» What you will do:
Please find the lines in the entries below that contain the word "agent", and copy each one.

----

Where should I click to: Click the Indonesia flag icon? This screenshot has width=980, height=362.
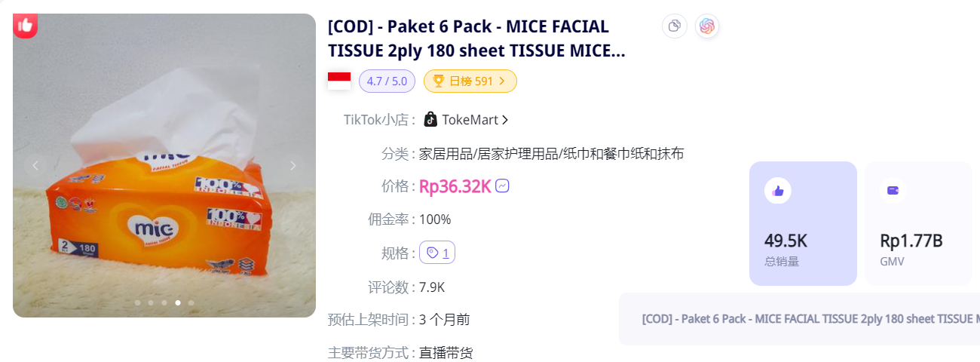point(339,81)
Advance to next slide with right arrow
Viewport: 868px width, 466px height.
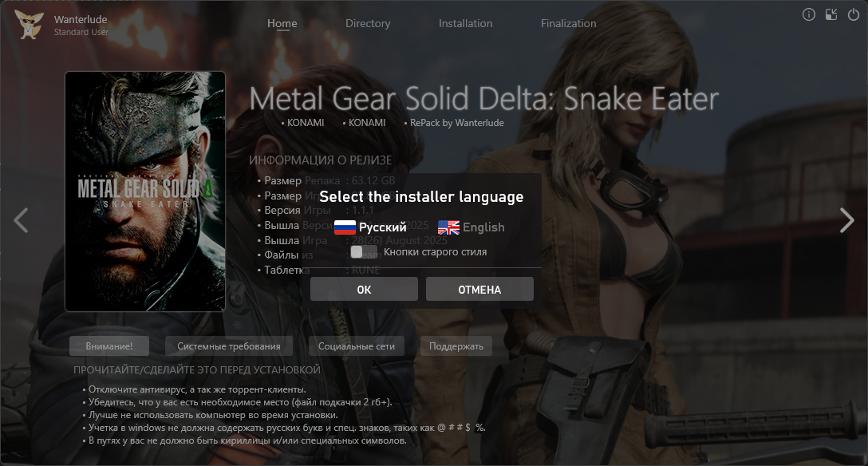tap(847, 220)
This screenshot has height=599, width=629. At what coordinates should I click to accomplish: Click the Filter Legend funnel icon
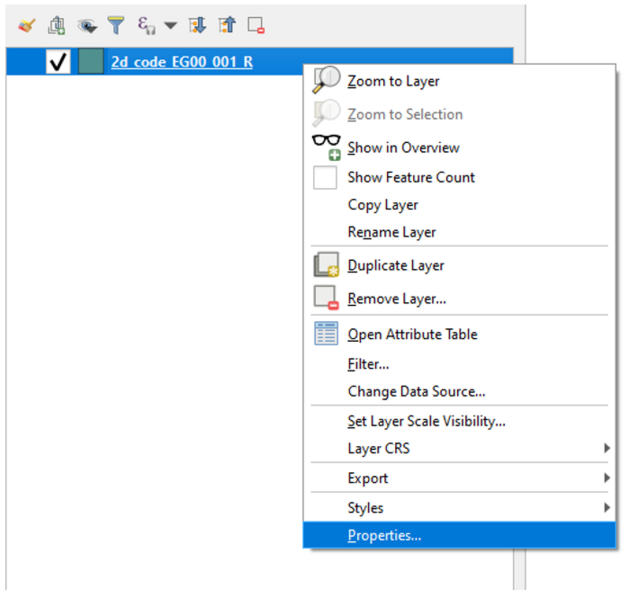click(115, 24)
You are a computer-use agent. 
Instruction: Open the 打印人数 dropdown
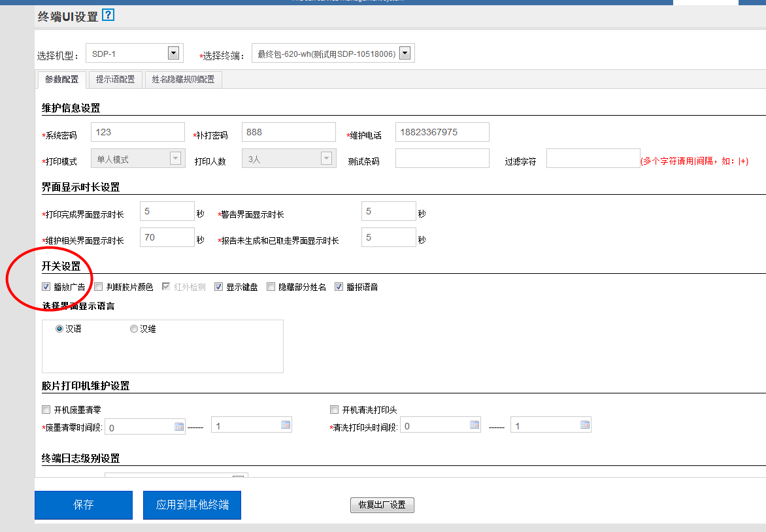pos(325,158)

----

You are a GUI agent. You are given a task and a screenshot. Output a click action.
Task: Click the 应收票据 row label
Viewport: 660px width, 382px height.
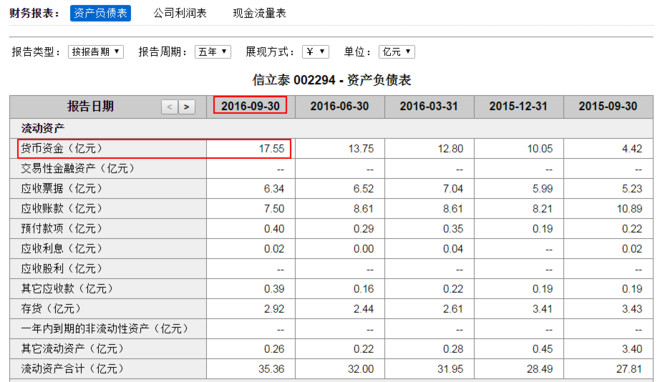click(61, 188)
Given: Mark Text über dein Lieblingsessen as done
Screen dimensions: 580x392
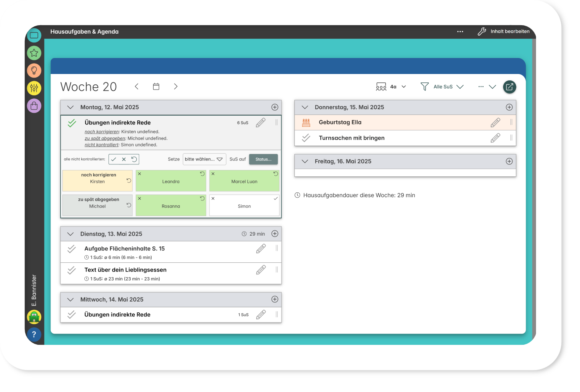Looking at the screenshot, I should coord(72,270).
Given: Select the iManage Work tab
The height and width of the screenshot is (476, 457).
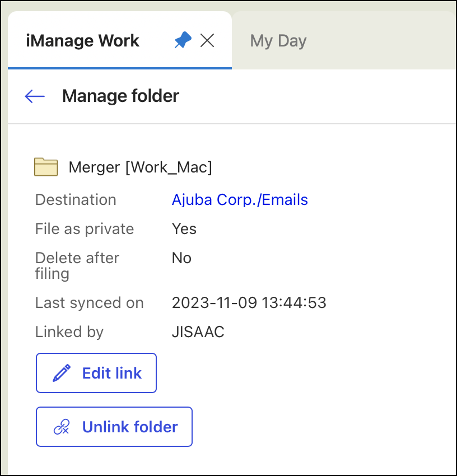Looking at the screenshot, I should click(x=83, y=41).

----

» Result:
You are a computer-use agent. 
You are a GUI agent. You are given a task and a screenshot. Output a click action.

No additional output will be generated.